→ Übungsteile
A: Übertragen Sie diesen Satz aus dem Ausgangstext ins Englische: „Herkömmliche hydraulische Scheibenbremsen sind sowohl für Fahrräder als auch für Motorräder bekannt.“
B: Welche Nachteile nennt der Ausgangstext für die kommerziell erhältliche Lösung bei Motorrädern?
C: Zitieren Sie bitte aus dem Ausgangstext alles von „Bei bevorzugten Ausführungsformen“ bis hinunter zu „ortsfeste Widerlager eingeleitet.“.

→ Ausgangstext
►

Die Erfindung schlägt zum ersten Mal den Einsatz einer solchen elektromechanischen Scheibenbremse mit Selbstverstärkung in einem Einspurfahrzeug vor. Herkömmliche hydraulische Scheibenbremsen sind sowohl für Fahrräder als auch für Motorräder bekannt. Ebenfalls bekannt ist es, eine hydraulische Scheibenbremse mit einer
Schlupfregelung auszustatten. Benötigt wird dazu eine Hydraulikdruckerzeugungs- einheit, mehrere Magnetventile sowie eine Steuerung, um die Zustände Druckaufbau, Druckhalten und Druckabbau im Sinne einer Schlupfregelung durchführen zu können. Für Motorräder ist eine solche Lösung schon kommerziell erhältlich, sie ist jedoch teuer, relativ voluminös und auch schwer und hat sich deshalb noch nicht auf breiter Front durchsetzen können. Ersichtlich scheidet eine solche Lösung für Fahrräder von vorneherein aus. Mit der erfindungsgemäß vorgeschlagenen elektromechanischen Scheibenbremse mit Selbstverstärkung hingegen lässt sich selbst bei einem Fahrrad eine schlupfgeregelte Bremsanlage verwirklichen, denn angesteuert zu werden braucht nur der kleine elektrische Aktuator, hingegen ist eine separate Hydraulik- druckerzeugungseinheit wie zuvor erwähnt nicht erforderlich. Die benötigte Stromversorgung kann aufgrund des kleinen Aktuators ebenfalls klein gehalten werden, so dass Akkus verwendet werden können, die entweder während einer Nichtbenutzung des Fahrrades oder sogar im Betrieb des Fahrrades aufgeladen werden können, beispielsweise durch den Dynamo eines Fahrrades. Auch bei Motorrädern führt der erfindungsgemäße Einsatz einer elektromechanischen Scheibenbremse mit Selbstverstärkung aufgrund des Wegfalls der Hydraulikdruckerzeugungseinheit sowie der Magnetventile zu einer deutlichen Gewichts- und Kostenersparnis.
Bei bevorzugten Ausführungsformen des erfindungsgemäßen Einspurfahrzeuges ist die elektromechanische Scheibenbremse mit Selbstverstärkung so ausgestaltet, dass die vom Aktuator ausgeübte Betätigungskraft über eine von der Keilfläche verschie-
dene Fläche in den Keil eingeleitet wird. Auf diese Weise spürt der Aktuator von den bei einer Bremsung auftretenden, unter Umständen hohen Gegenkräften praktisch nichts, diese werden vielmehr in das bezüglich der Bremse ortsfeste Widerlager eingeleitet.

◄

→ Bereitgestellte Angaben

►

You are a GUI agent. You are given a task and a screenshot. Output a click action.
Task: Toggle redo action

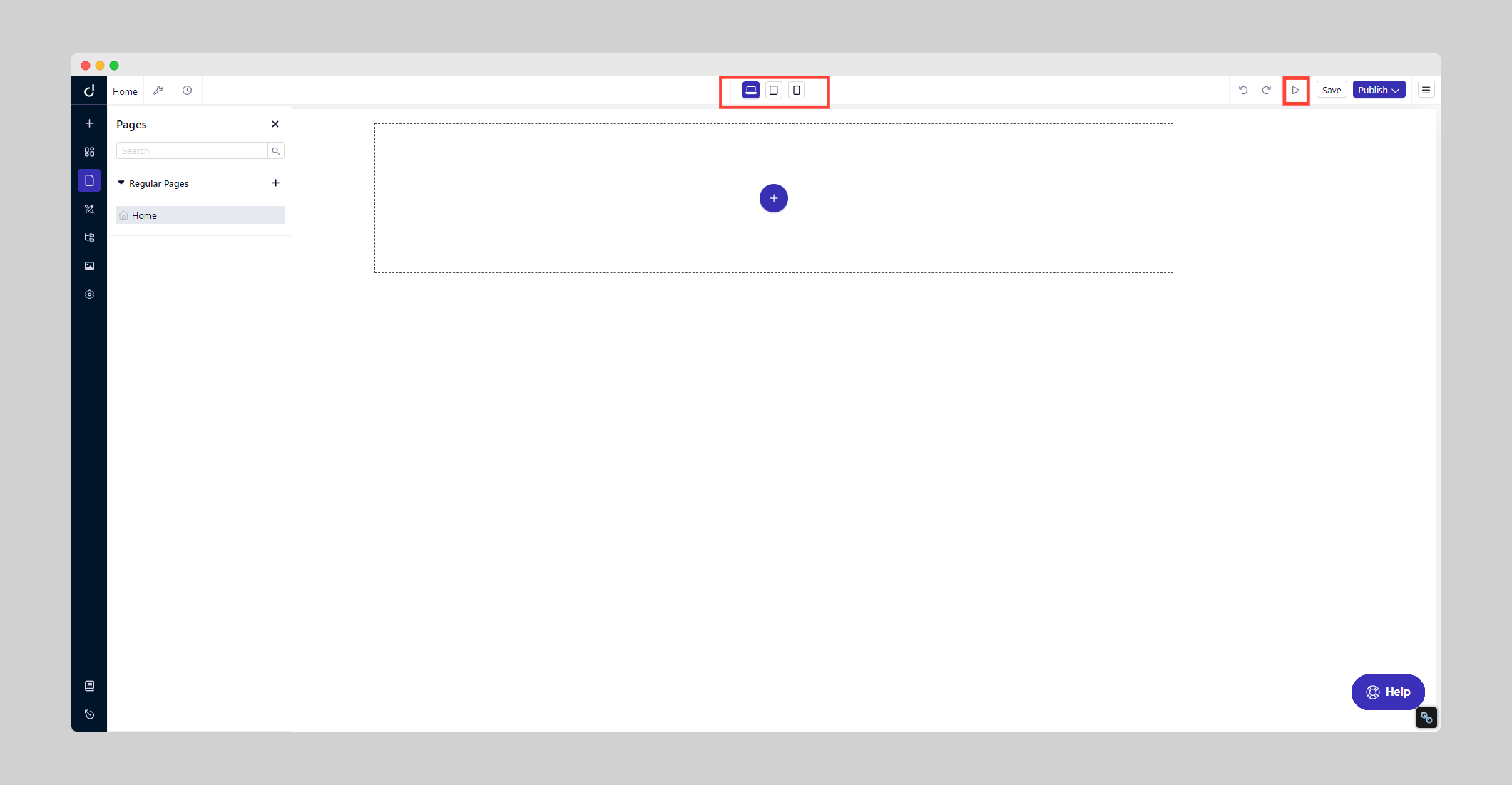1266,90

◄

→ Antworten in Reihenfolge
A: Conventional hydraulic disc brakes are known for both bicycles and motorcycles.

B: Sie ist teuer, relativ voluminös und auch schwer.

C:
Bei bevorzugten Ausführungsformen des erfindungsgemäßen Einspurfahrzeuges ist die elektromechanische Scheibenbremse mit Selbstverstärkung so ausgestaltet, dass die vom Aktuator ausgeübte Betätigungskraft über eine von der Keilfläche verschie-
dene Fläche in den Keil eingeleitet wird. Auf diese Weise spürt der Aktuator von den bei einer Bremsung auftretenden, unter Umständen hohen Gegenkräften praktisch nichts, diese werden vielmehr in das bezüglich der Bremse ortsfeste Widerlager eingeleitet.